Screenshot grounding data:
========

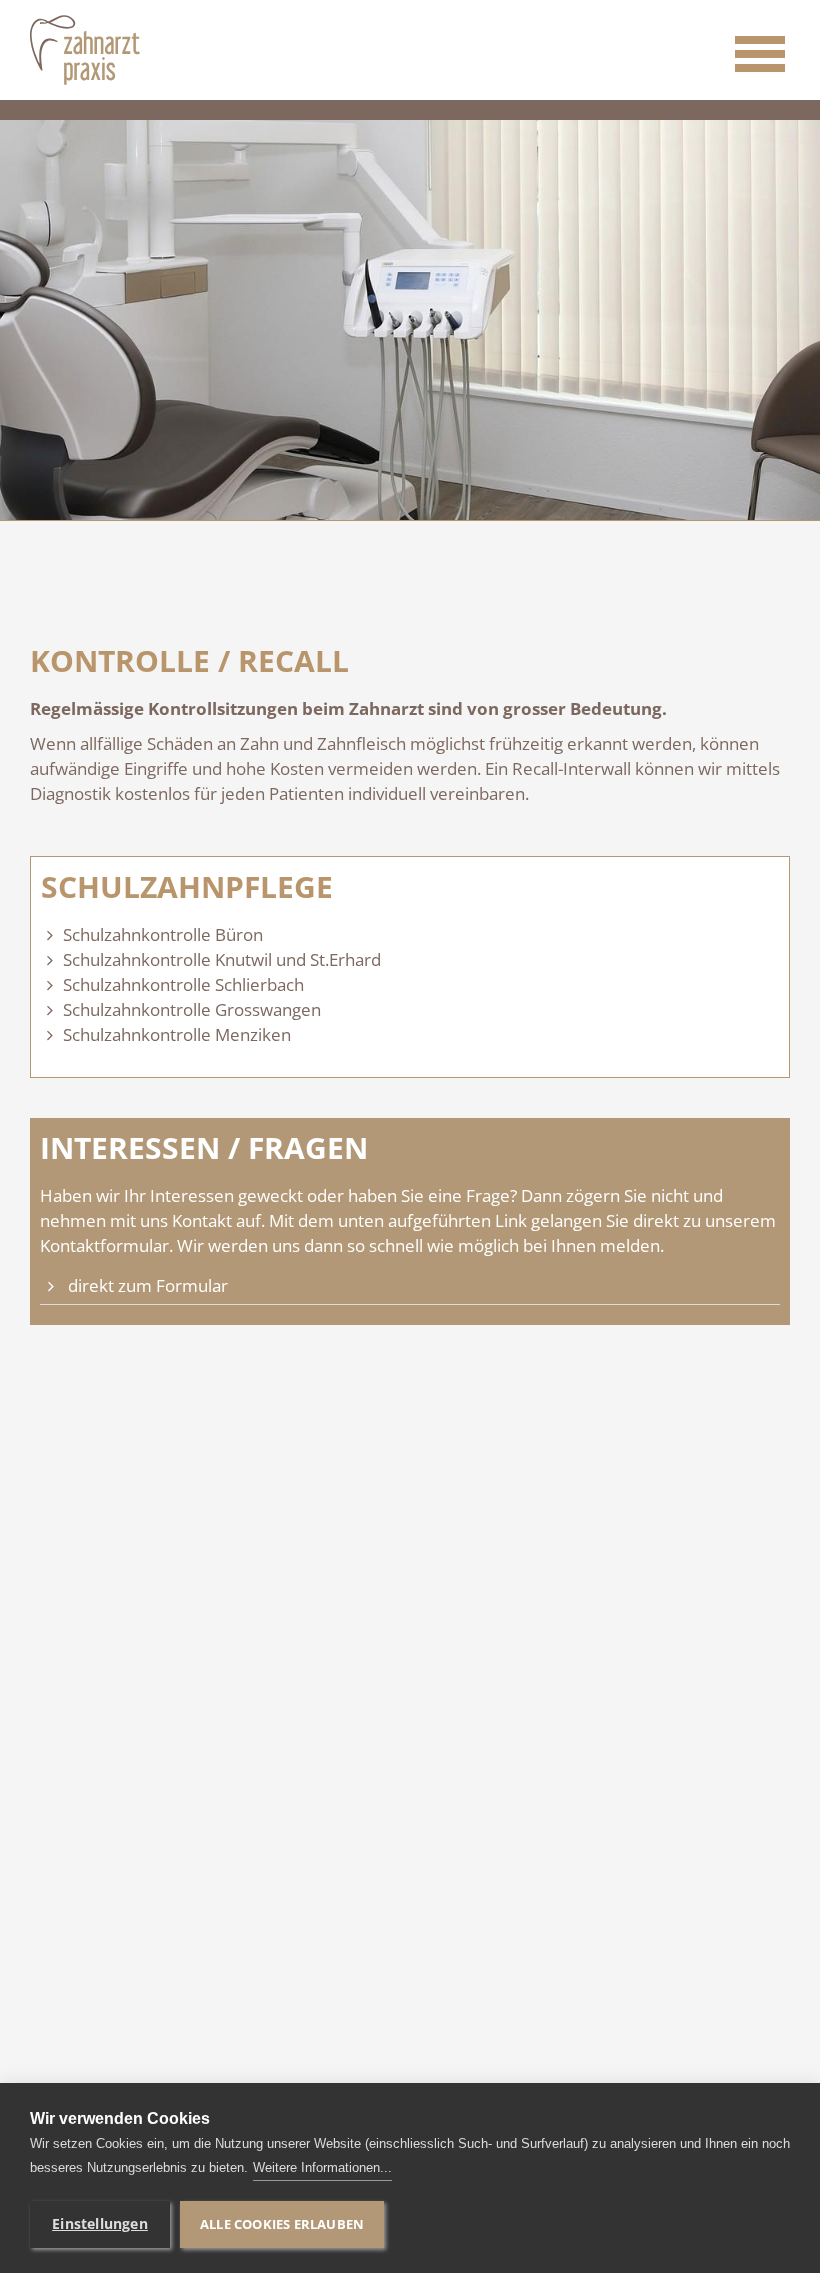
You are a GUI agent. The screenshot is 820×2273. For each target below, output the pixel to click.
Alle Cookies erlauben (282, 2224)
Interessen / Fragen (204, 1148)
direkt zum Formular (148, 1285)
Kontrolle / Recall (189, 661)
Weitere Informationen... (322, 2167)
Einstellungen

========

Exercise description: From the line containing "direkt zum Formular (148, 1285)" to the last line of the data above, copy each line exactly and add nothing.

Completed exercise:
direkt zum Formular (148, 1285)
Kontrolle / Recall (189, 661)
Weitere Informationen... (322, 2167)
Einstellungen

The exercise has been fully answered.